Task: Return every line of the records below as a JSON array of strings, one string per line, skipping blank lines and leaving the pictures out.

Data:
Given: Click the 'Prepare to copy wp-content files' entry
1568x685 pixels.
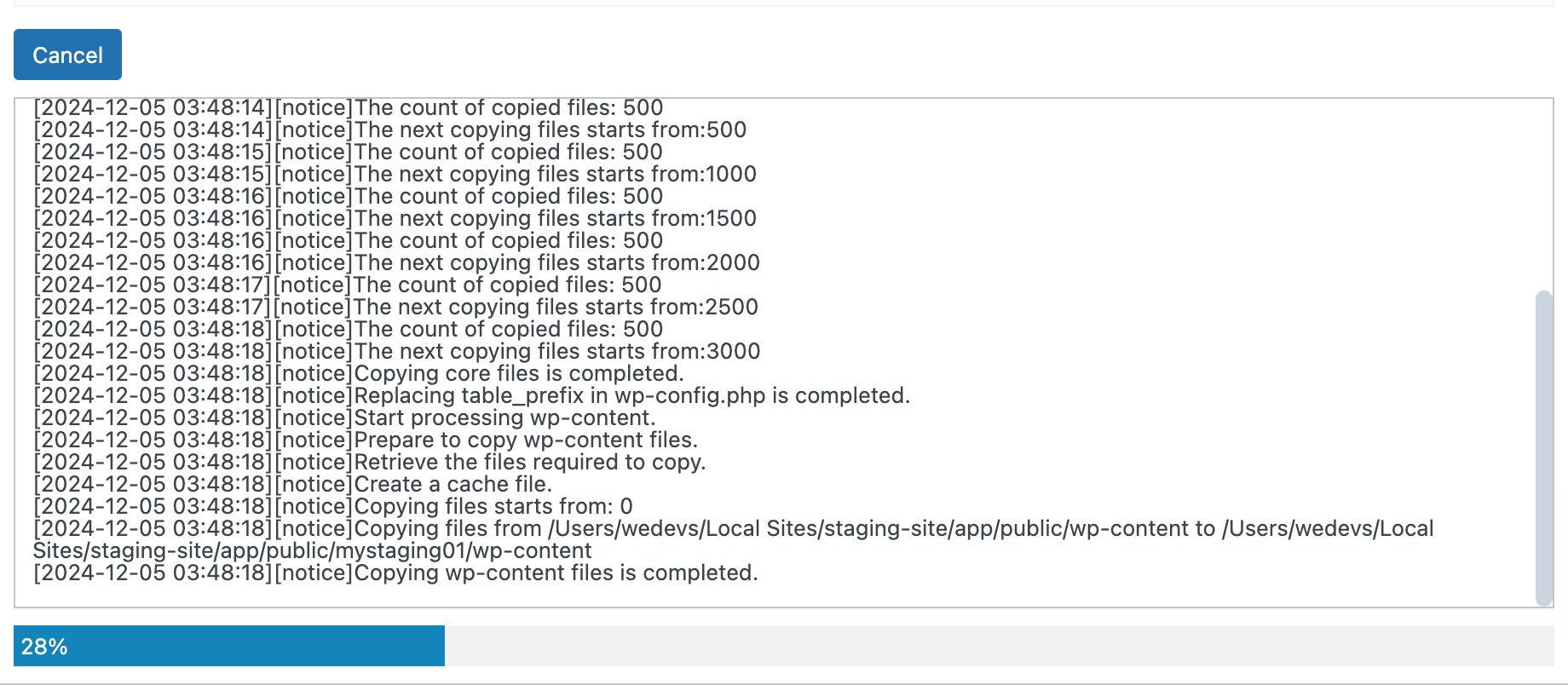Looking at the screenshot, I should pos(366,440).
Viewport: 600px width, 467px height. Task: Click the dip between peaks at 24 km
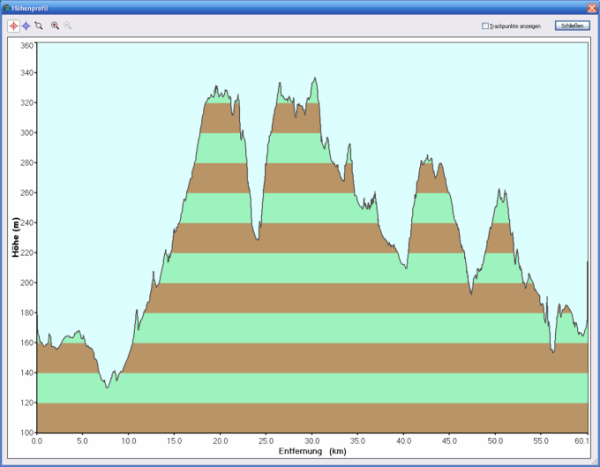(x=257, y=240)
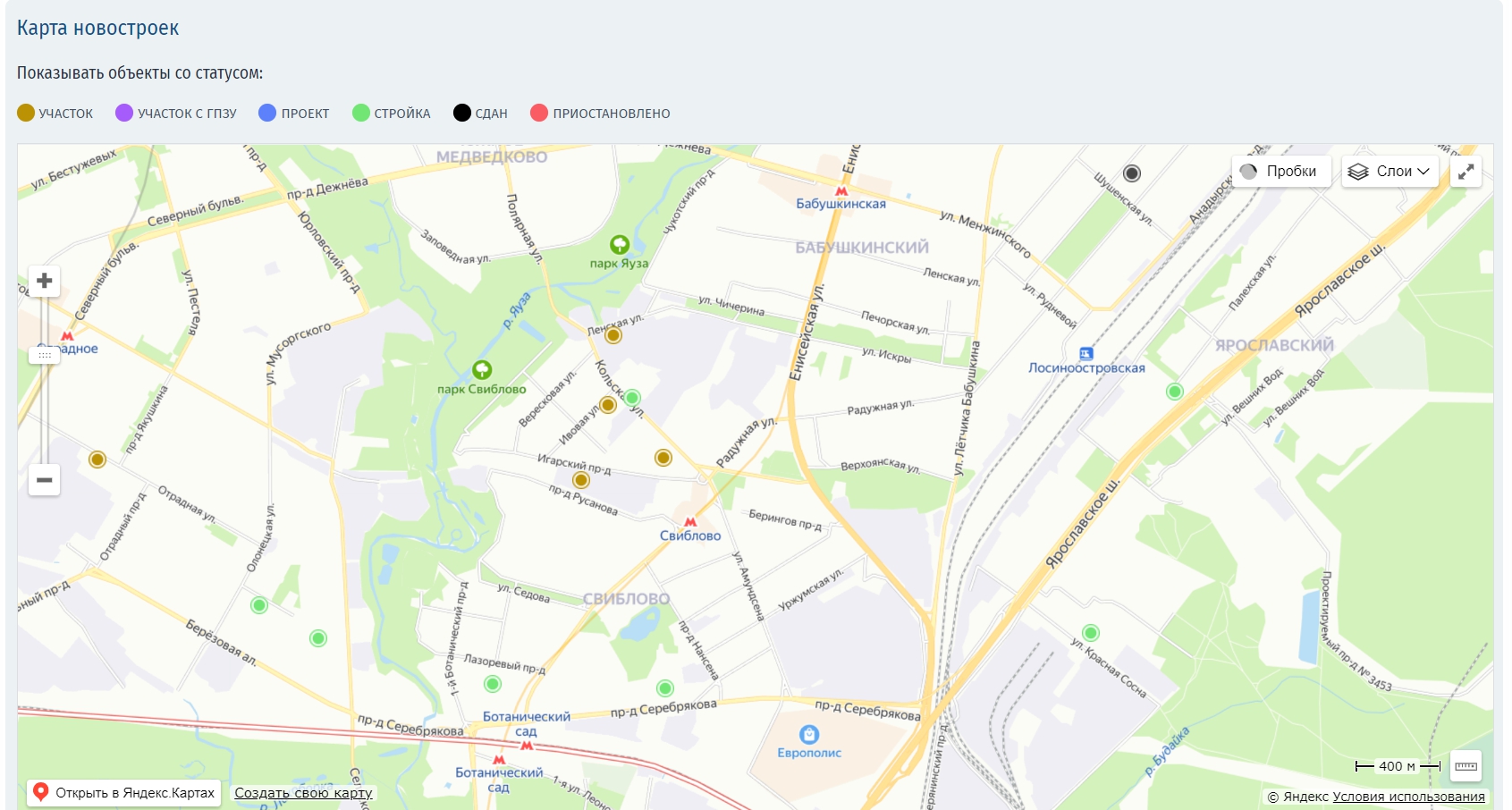Click the zoom slider handle
1512x810 pixels.
44,355
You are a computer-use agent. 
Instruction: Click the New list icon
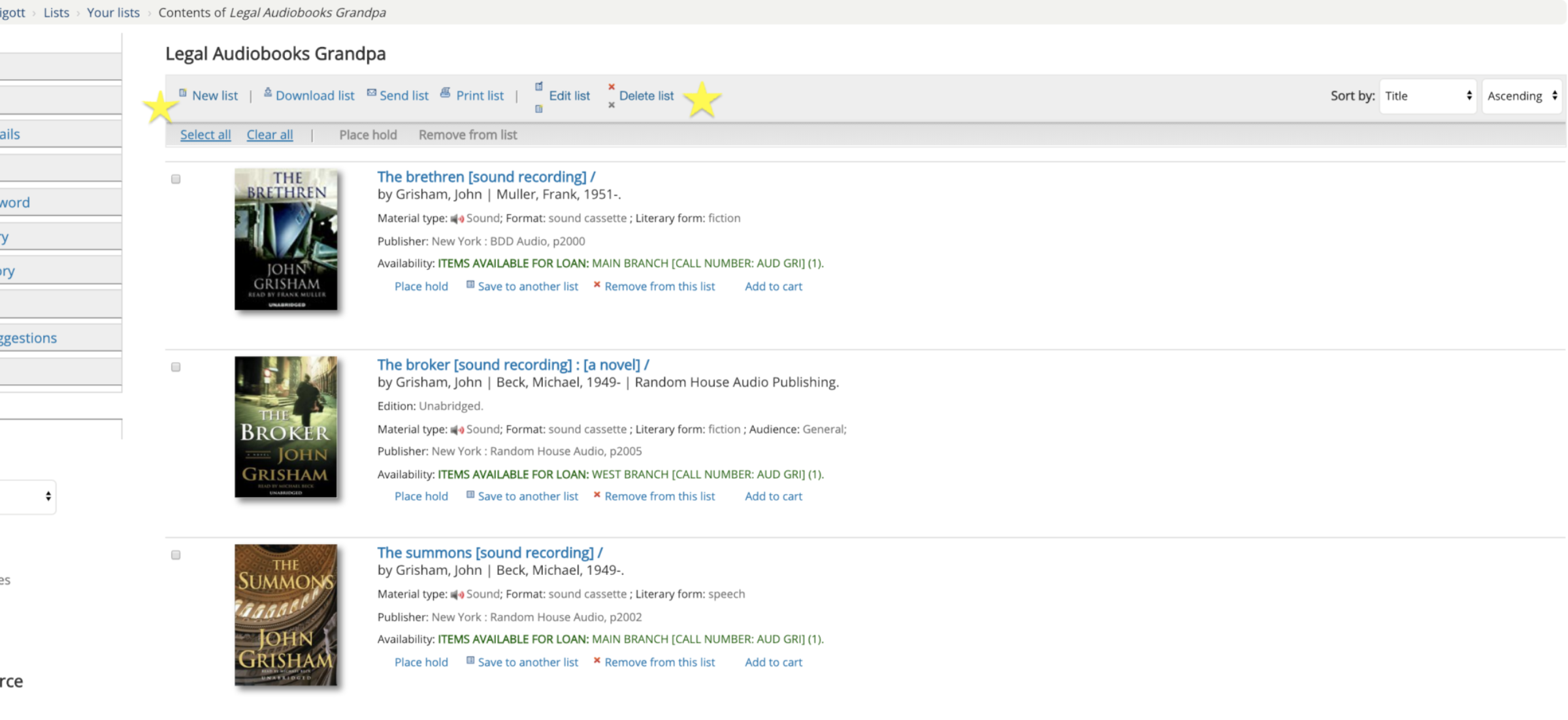183,93
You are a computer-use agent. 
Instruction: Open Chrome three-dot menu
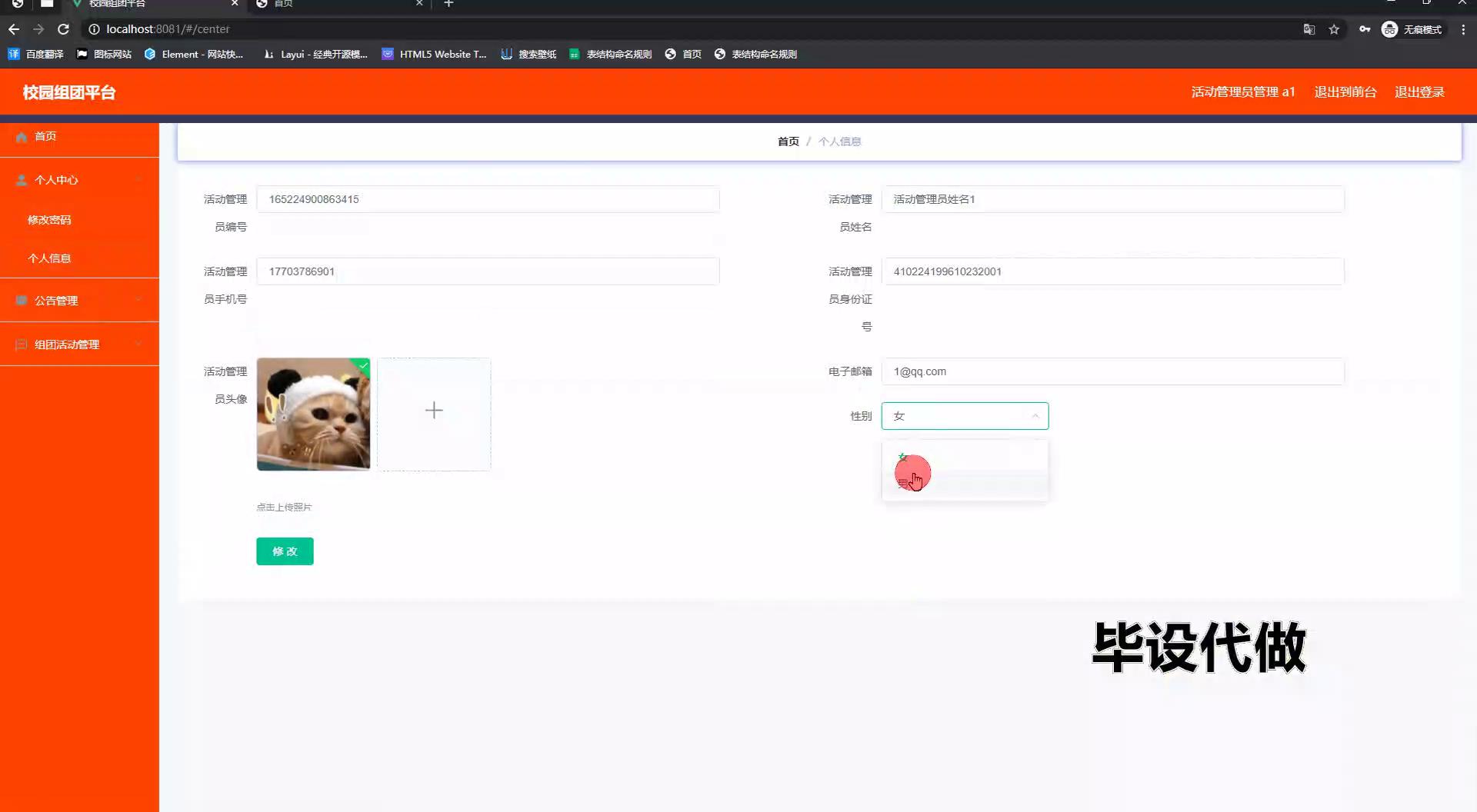coord(1463,29)
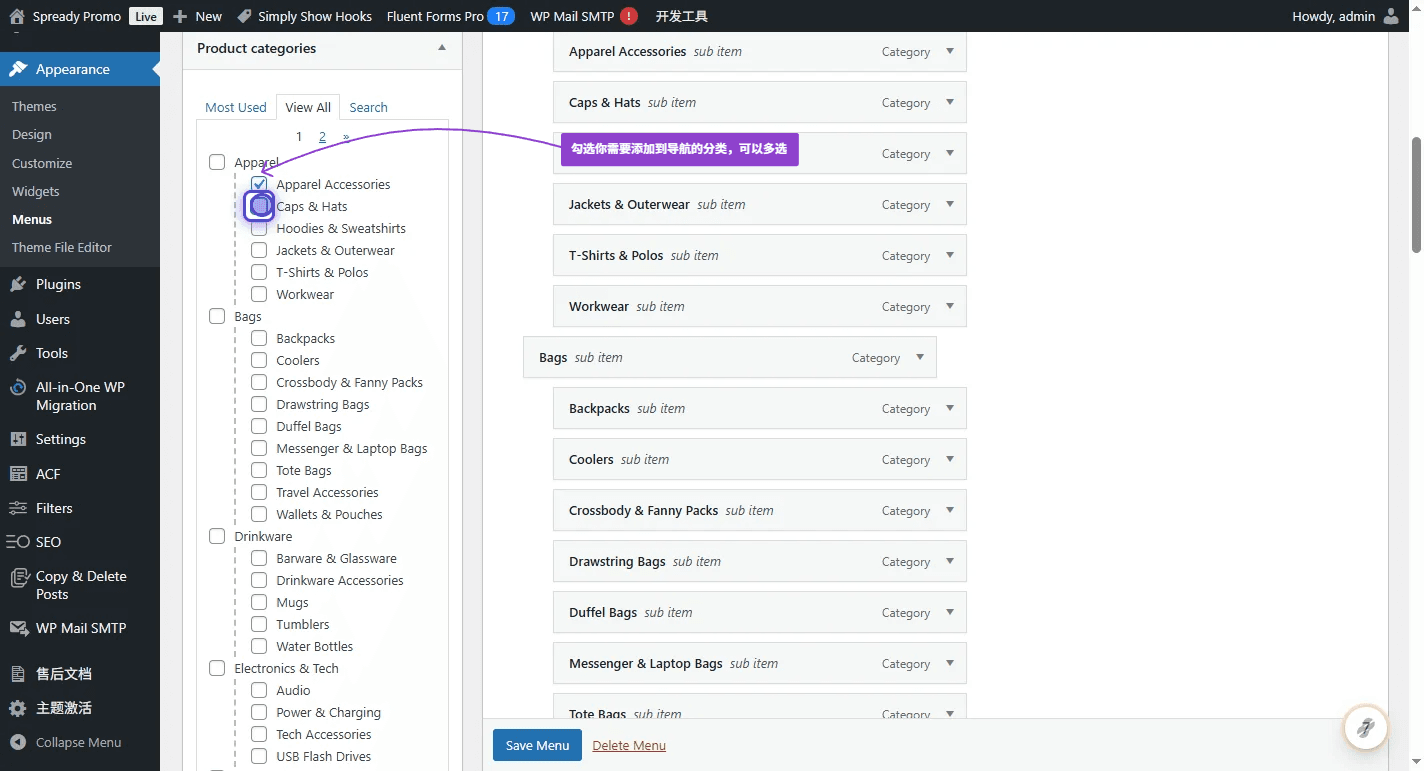Check the Backpacks category checkbox
Viewport: 1424px width, 771px height.
click(x=259, y=338)
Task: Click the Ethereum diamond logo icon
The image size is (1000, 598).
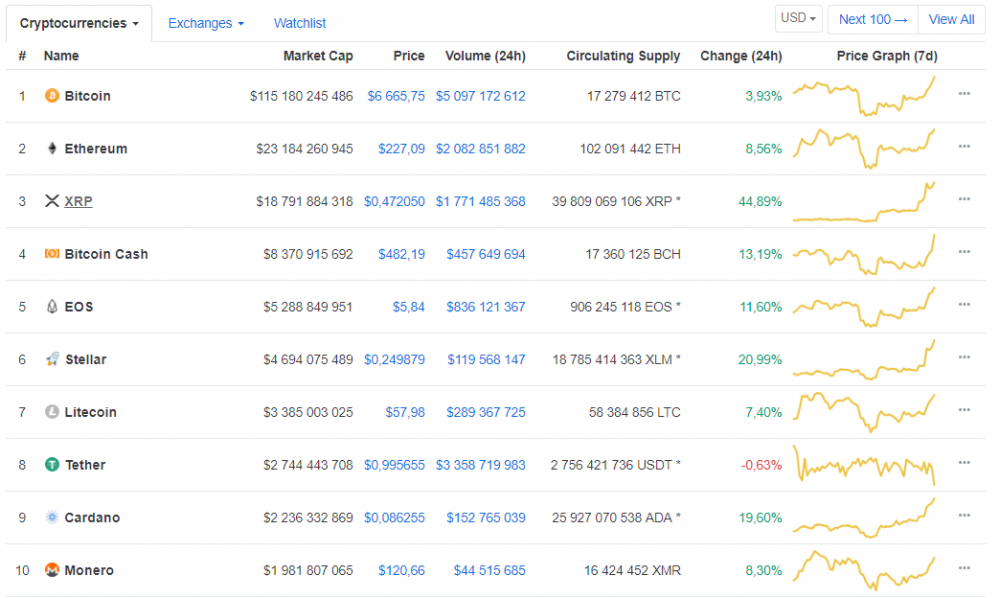Action: tap(52, 149)
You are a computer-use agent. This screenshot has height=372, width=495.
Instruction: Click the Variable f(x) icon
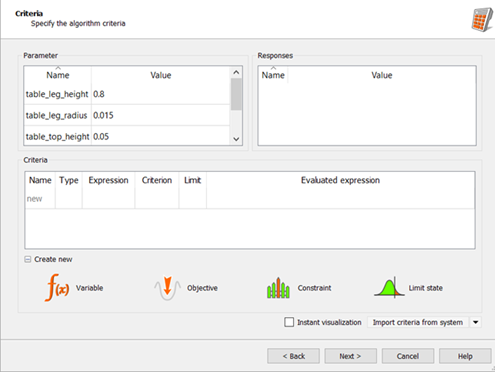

Finished answer:
[
  "Given: Click the 'Prepare to copy wp-content files' entry",
  "1568x685 pixels.",
  "Looking at the screenshot, I should pos(366,440).",
  "Viewport: 600px width, 467px height. Task: Click the dip between peaks at 24 km",
  "(x=257, y=240)",
  "Click the zoom slider handle",
  "1512x810 pixels.",
  "44,355",
  "You are a computer-use agent. ",
  "Instruction: Click the New list icon",
  "183,93",
  "You are a computer-use agent. ",
  "Instruction: Open Chrome three-dot menu",
  "coord(1463,29)",
  "Check the Backpacks category checkbox",
  "Viewport: 1424px width, 771px height.",
  "click(x=259, y=338)",
  "Task: Click the Ethereum diamond logo icon",
  "The image size is (1000, 598).",
  "Action: tap(52, 149)",
  "You are a computer-use agent. This screenshot has height=372, width=495.",
  "Instruction: Click the Variable f(x) icon"
]